PRIVY COUNCIL – APPEL EN FAVEUR DE BETAMAX – La STC condamnée à payer Rs 4,5 milliards à Bhunjun

Les Law Lords : « The Supreme Court was not entitled to review the decision of the arbitrator on the legality of the COA under Mauritian public procurement laws»

- Publicité -

Le Privy Council a établi que la Cour Suprême a fait fausse route sur l’interprétation des règlements

Le verdict est tombé dans l’appel interjeté par Betamax contre la State Trading Corporation devant le Privy Council. Les Law Lords donnent gain de cause à la compagnie de Vikram Bhunjun et concluent que la Cour Suprême n’était pas habilitée à renverser la décision de la Cour d’arbitrage de Singapour. La STC devra donc payer Rs 4,5 milliards à Betamax pour rupture de contrat. Un jugement qui, selon les hommes de loi, fera jurisprudence car le Privy Council a établi que la Cour Suprême a fait fausse route sur l’interprétation des règlements.
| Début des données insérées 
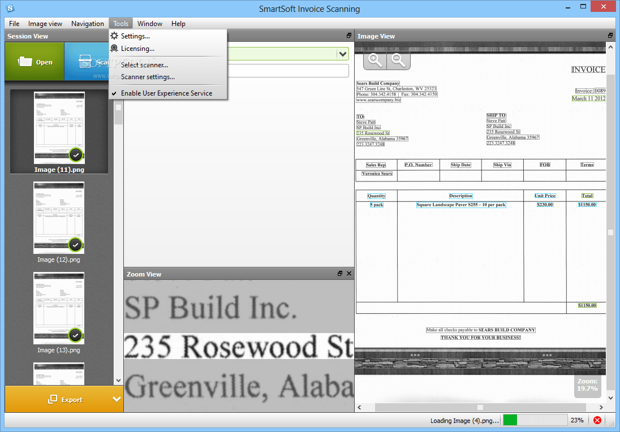Open the Window menu

coord(149,23)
Dans un jugement de 42 pages, cinq mois après les plaidoiries, le Privy Council donne gain de cause à Betamax et trouve qu’effectivement la sentence arbitrale du tribunal de Singapour n’était pas erronée. La question que les Law Lords devaient déterminer en vertu de l’article 39(2)(b)(ii) est de savoir si, d’après les conclusions de droit et de fait tirées de la sentence, il existait un conflit entre la sentence et l’ordre public. Selon les Law Lords, l’interprétation de la Loi sur le Public Procurement et les règlements sur le PP n’a soulevé aucune question d’ordre public – la question était simplement de savoir si le COA était exempté de la législation sur les marchés publics.
« It was undisputed that the purpose of the PP Act and PP Regulations was to bring public procurement under clear control and to make certain contracts subject to the approval of the Central Procurement Board, so that procurement was transparent and corruption was deterred. The issue in relation to legality was simply whether the COA was exempted from the provisions – a question of the detailed interpretation of provisions that had been amended in a far from straightforward manner », soulignent-ils.
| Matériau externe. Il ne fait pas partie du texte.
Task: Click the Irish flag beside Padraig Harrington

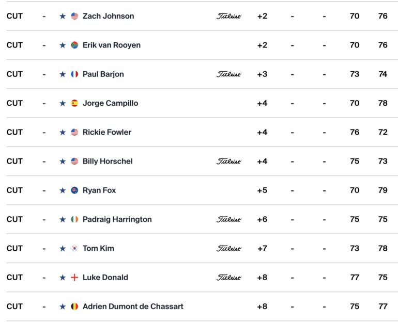Action: click(x=74, y=219)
« Under the Guise of Public policy…»

Les Law Lords ont trouvé que l’article 39 de la Loi sur l’arbitrage international, fondé sur l’article 34 de la Loi, permet au tribunal de l’État – devant lequel la procédure est engagée – d’annuler une sentence dans certaines circonstances limitées, y compris si la sentence est en conflit avec la politique publique de Maurice. Betamax et STC ont convenu qu’il appartenait à la Cour suprême de déterminer la nature et l’étendue de l’ordre public mauricien. Ils ont également convenu que si un tribunal arbitral décide qu’un accord est illégal mais rend une sentence qui exécute l’accord, le tribunal a le droit d’annuler la sentence en vertu de l’article 39 (2) (b) (ii) de la loi sur l’arbitrage international s’il est contraire à l’ordre public.
Cependant, disent-ils, le tribunal ne peut utiliser le couvert de l’ordre public pour rouvrir des questions relatives au sens et à l’effet d’un contrat ou à sa conformité à un régime réglementaire ou législatif. « The effect of section 39(2)(b)(ii) is simply to reserve to the court this limited supervisory role which requires the court to respect the finality of the award. It cannot, under the guise of public policy, reopen issues relating to the meaning and effect of the contract or whether it complies with a regulatory or legislative scheme », fait ressortir le Privy Council.

« Not in breach »

Dans leur jugement, les Law Lords ont fait ressortir que le Contract of Affreightment n’était pas en violation des lois de la Public Procurement Act. « The Board therefore considers that the Supreme Court was in error in reviewing the decision of the Arbitrator that the COA was exempt from the provisions of the PP Act and PP Regulations. That decision was final and binding on the parties and therefore no issue arose under section 39(2)(b)(ii) of the International Arbitration Act as to whether the Award was in conflict with the public policy of Mauritius », soulignent les Law Lords.
Ils font ressortir qu’étant donné que l’objet du COA concernait essentiellement le fret en tant que service accessoire à la fourniture de produits pétroliers, il relevait de la définition des marchandises à l’article 2 de la loi PP et était donc un contrat d’un type spécifié. En outre, même s’il ne relevait pas de la définition élargie des biens, il s’agirait d’un contrat pour « autres services », de l’avis de la Cour suprême, ce terme engloberait tous les services autres que les services de conseil. La Cour suprême a donc jugé que l’arbitre s’était trompé dans sa décision.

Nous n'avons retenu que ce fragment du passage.